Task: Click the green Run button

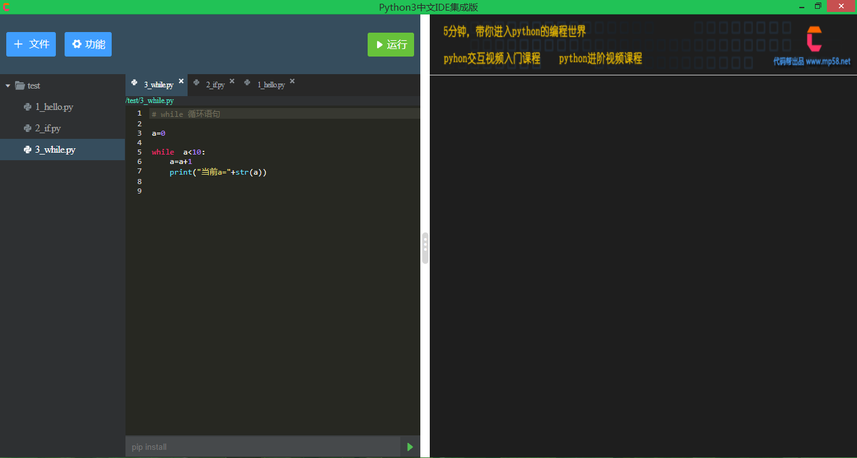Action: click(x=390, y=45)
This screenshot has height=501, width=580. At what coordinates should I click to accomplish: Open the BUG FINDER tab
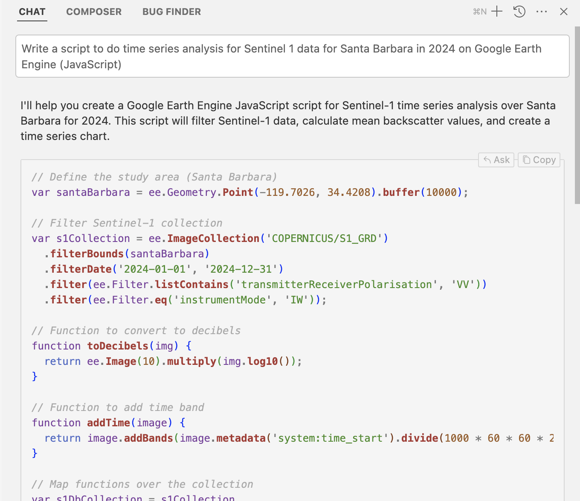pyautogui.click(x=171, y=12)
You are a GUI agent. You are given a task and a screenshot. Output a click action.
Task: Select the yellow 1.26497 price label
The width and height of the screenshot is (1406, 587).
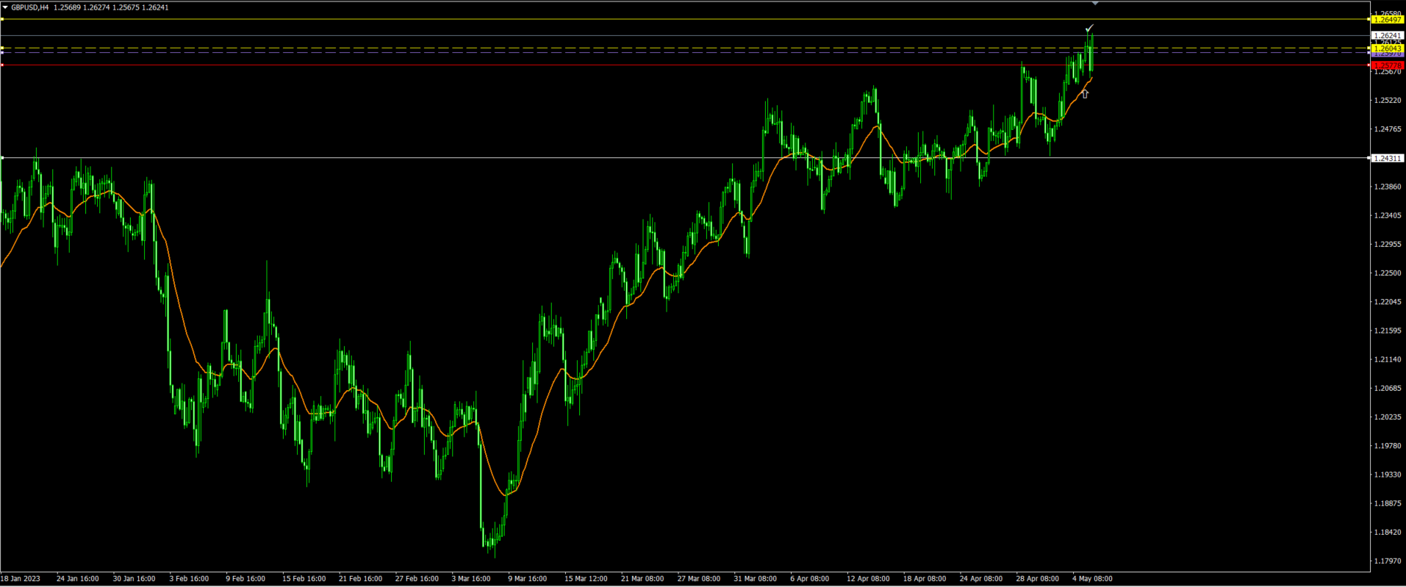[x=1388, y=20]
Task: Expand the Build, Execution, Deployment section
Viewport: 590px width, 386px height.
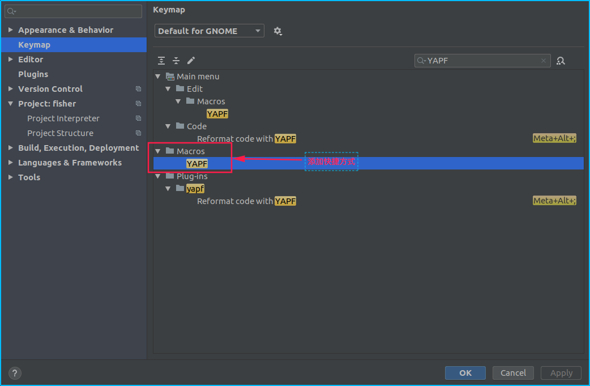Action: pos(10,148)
*-*-*
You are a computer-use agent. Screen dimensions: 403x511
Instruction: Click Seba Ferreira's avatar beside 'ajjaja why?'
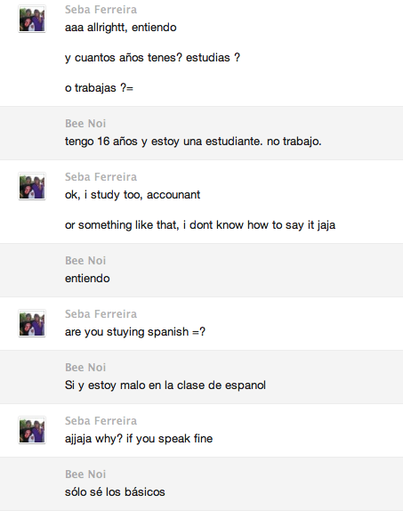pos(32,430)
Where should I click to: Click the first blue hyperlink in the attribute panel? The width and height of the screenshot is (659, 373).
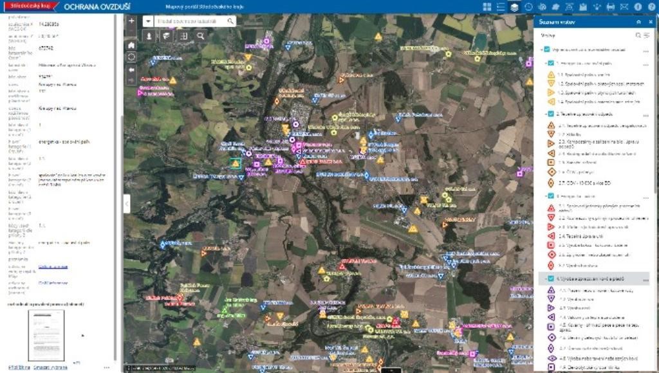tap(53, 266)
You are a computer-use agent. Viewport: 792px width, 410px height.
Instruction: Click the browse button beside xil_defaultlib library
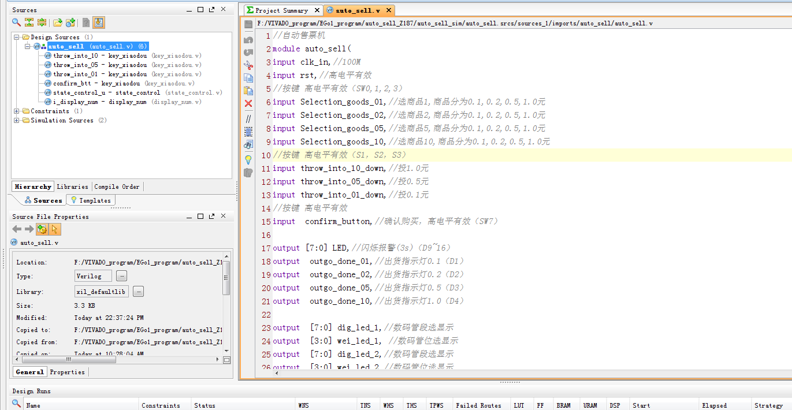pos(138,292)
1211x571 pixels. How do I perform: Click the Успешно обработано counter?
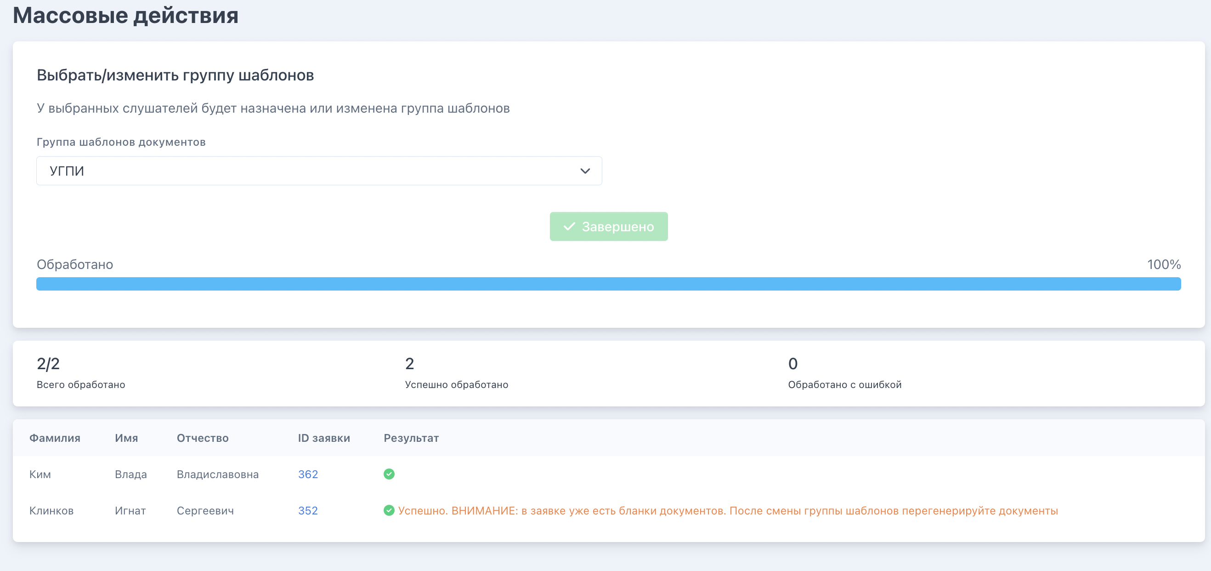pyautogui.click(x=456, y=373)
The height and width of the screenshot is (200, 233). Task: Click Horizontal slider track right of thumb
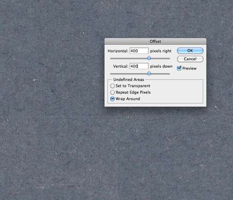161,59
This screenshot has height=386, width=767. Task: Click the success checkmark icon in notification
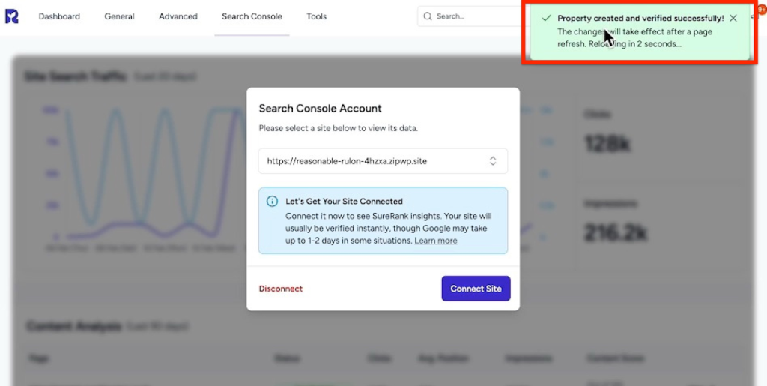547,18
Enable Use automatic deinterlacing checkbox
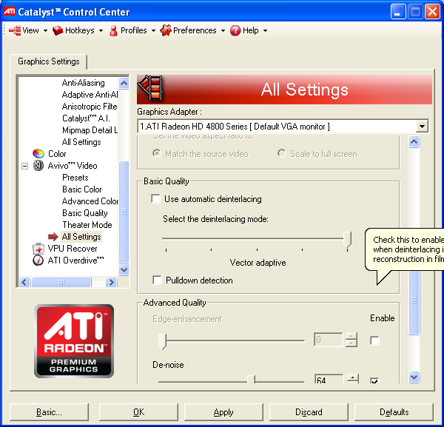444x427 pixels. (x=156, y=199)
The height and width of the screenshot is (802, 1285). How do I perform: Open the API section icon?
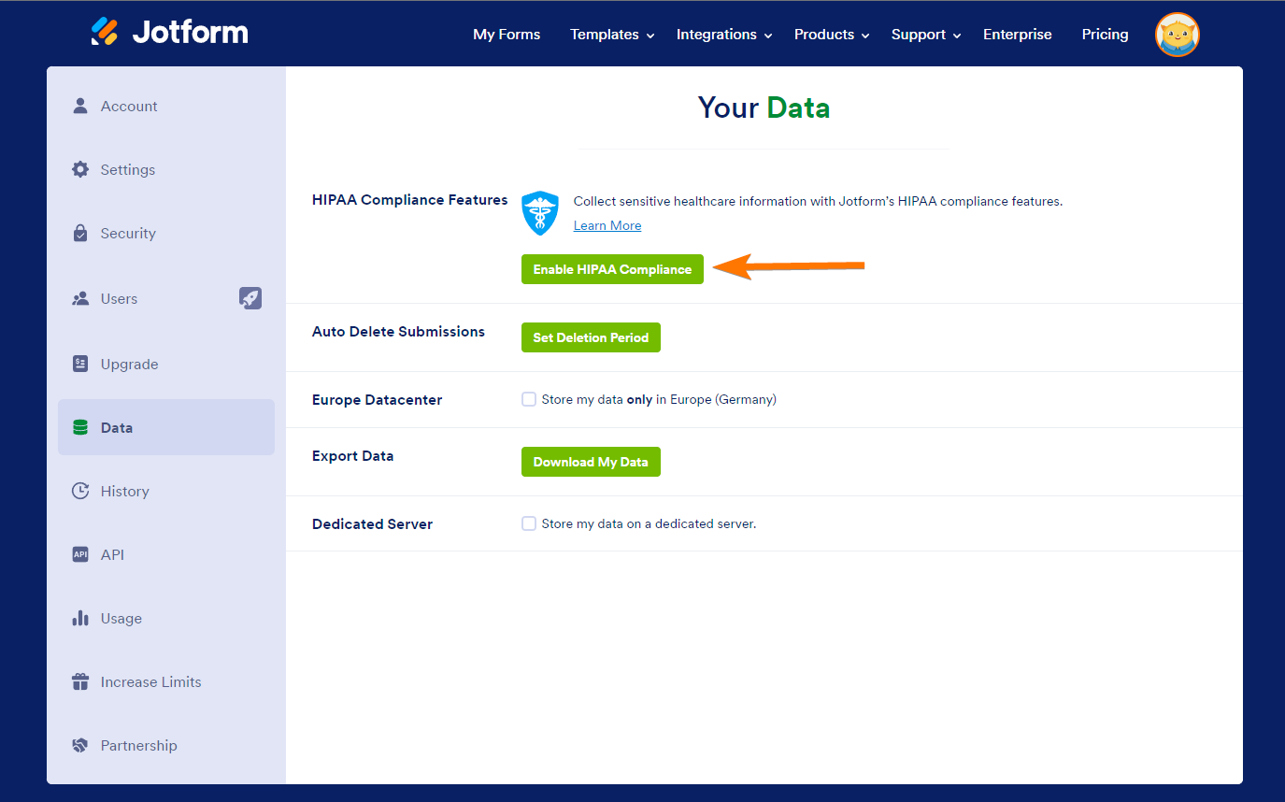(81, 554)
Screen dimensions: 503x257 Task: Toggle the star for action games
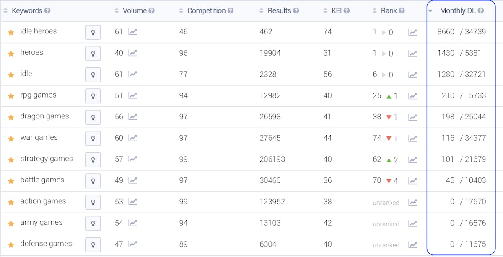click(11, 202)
*-*-*
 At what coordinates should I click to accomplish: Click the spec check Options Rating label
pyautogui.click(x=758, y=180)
*-*-*
— What needs to be done —
Given the data above, which lines hold the string "computer"? Return them.

— Written answer —
You are a computer-use agent. Screen dimensions: 403x511
You are a computer-use agent. Viewport: 792px width, 410px height.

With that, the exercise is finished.